For a very long time, I buried the memory, but when it did flash up, I thought - you have absolutely no right to use the word rape this time. The thing in the treehouse was rape. This was all you. You went voluntarily to his house. You went voluntarily up the stairs with him. Shame, shame, shame. I felt such shame and disgust at this memory that I have never (until very recently) allowed myself to properly process it, I was so desperate to scourge the memory of it from my mind. For so long, I thought: how is this anything other than your fault? You didn’t say stop, not forcefully anyway. You said ‘I can’t’ and maybe that is actually quite a ‘come hither’ thing to say? He couldn’t have really hurt you, his mum was downstairs in the garden. You only frowned, zoned out. What sort of person just ‘zones out’? Could I kill someone and later claim it wasn’t me, I had ‘zoned out’ and avoid all complicity? No. There is something about you that is seriously troubled - this would not have happened to anyone else.
I am now trying to have compassion for my younger selves, and actually for my current self. I have internalised so much bloody shame and guilt, the sense of being underneath it all nothing but a ‘slag’. That everything good I have done in my life since is all a ruse, because underneath it all is a girl who let stuff like that happen, who had no sense of personal boundaries or self respect. I feel in my darkest moments unworthy of the man I am with, who is kind and decent and knows nothing about all this. I am trying really hard to think, WHY do you feel guilty because the first time, you were literally OUT OF IT, physically pinned down, a literal teenager.

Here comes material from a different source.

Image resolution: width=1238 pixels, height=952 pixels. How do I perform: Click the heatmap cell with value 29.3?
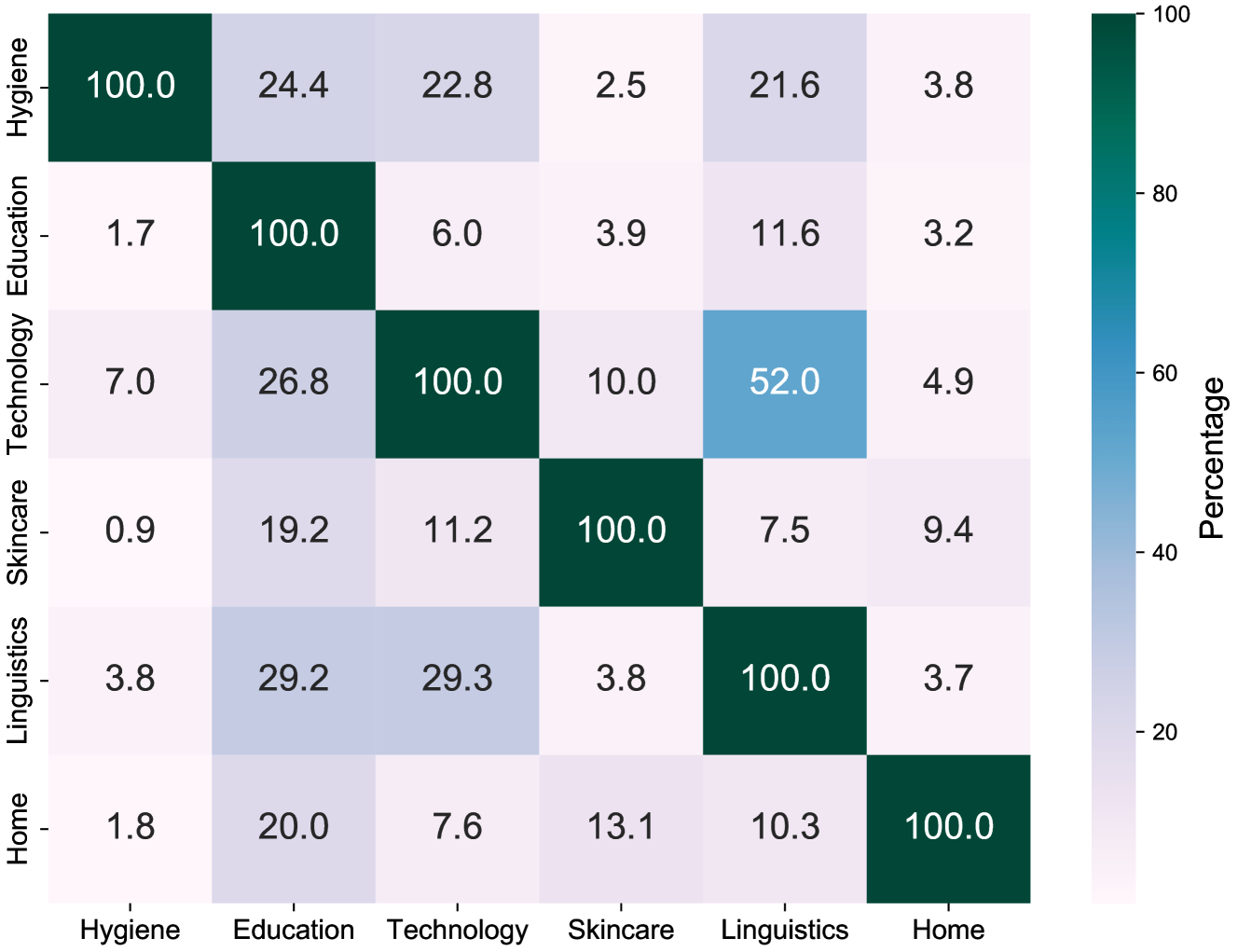click(457, 679)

The man was in his thirties, I can’t imagine any normal man I know now that I am closer to 30 myself doing this with a teenage girl no matter how drunk?? The second time, how can a boy have interpreted a girl saying ‘I can’t…’ but nevertheless getting on top of her as she lays there in silence holding her breath until he disgustingly announces ‘I’ve finished’ as possibly being consensual??
Anyone else out there?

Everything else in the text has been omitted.